Наконец Исабель отпустила мать и повернулась к нему, и Мьюрису вдруг показалось, что за несколько мгновений она стала старше лет на десять. На ее щеках не было видно мокрых следов, большие темные глаза не опухли и не покраснели, и хотя где-то в их глубине темнела печаль предстоящего расставания, даже она была ей к лицу, словно черная траурная сто́ла
[5]. В последний момент Исабель захотелось еще раз увидеть брата, и она тут же бросилась через весь дом в его комнату. Прощание было коротким. Шон лежал на кровати, и когда Исабель поцеловала его и несильно пожала ему руку, он негромко заскулил, водя глазами из стороны в сторону. Наклонившись к его уху, Исабель напела несколько нот из их любимой песенки, как делала почти каждый день, и, выпрямившись, поспешила обратно – туда, где ждал ее отец.

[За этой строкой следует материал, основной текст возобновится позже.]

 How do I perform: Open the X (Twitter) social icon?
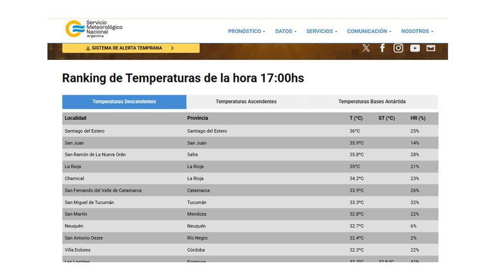[366, 48]
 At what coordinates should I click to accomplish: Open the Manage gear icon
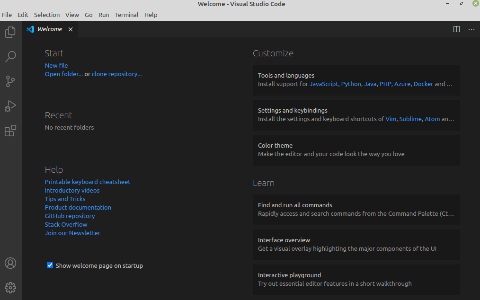point(10,287)
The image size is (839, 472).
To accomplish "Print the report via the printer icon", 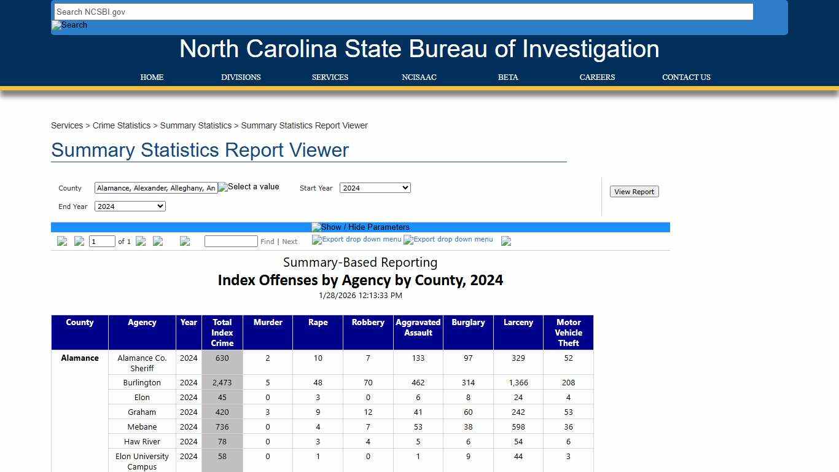I will (505, 240).
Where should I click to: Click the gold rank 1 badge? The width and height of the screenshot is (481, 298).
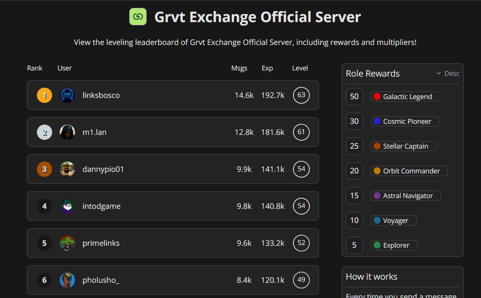click(44, 95)
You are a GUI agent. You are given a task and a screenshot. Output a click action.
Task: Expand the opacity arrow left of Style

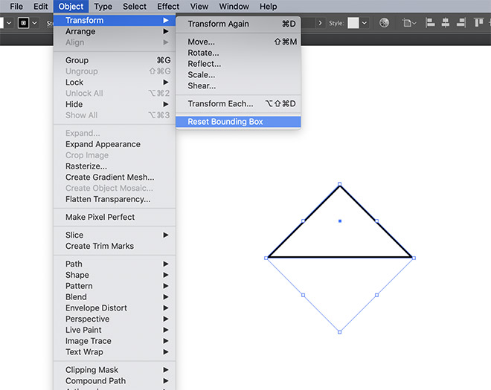321,23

Выйдя из дома, они прошагали по короткой, вымощенной камнем дорожке и, отворив маленькую чугунную калитку, которую Мьюрис много раз обещал смазать, да так и не собрался, спустились по склону холма к причалу. Там их уже ждали трое соседей – еще две девочки с острова ехали в тот же пансион, и Мьюрис, как директор школы, должен был отвезти и их. Последние объятия, последние прощания на гаэльском, и вот уже стук паромного двигателя поглотил последние знакомые звуки.
Когда паром ткнулся в причал на Большой земле, Мьюрис Гор рывком очнулся от задумчивости. Исабель уже стояла рядом с ним и смотрела, как какой-то мужчина перебросил на берег плетеный канат и привязал к причальной тумбе. Наскоро собравшись с мыслями и напустив на себя важный вид, Мьюрис положил ладонь на плечо дочери – и вдруг слегка попятился. Виски и ностальгия заставили его покачнуться, но он взял себя в руки и ступил на причал, продолжая держаться за плечо дочери, словно это был спасательный круг.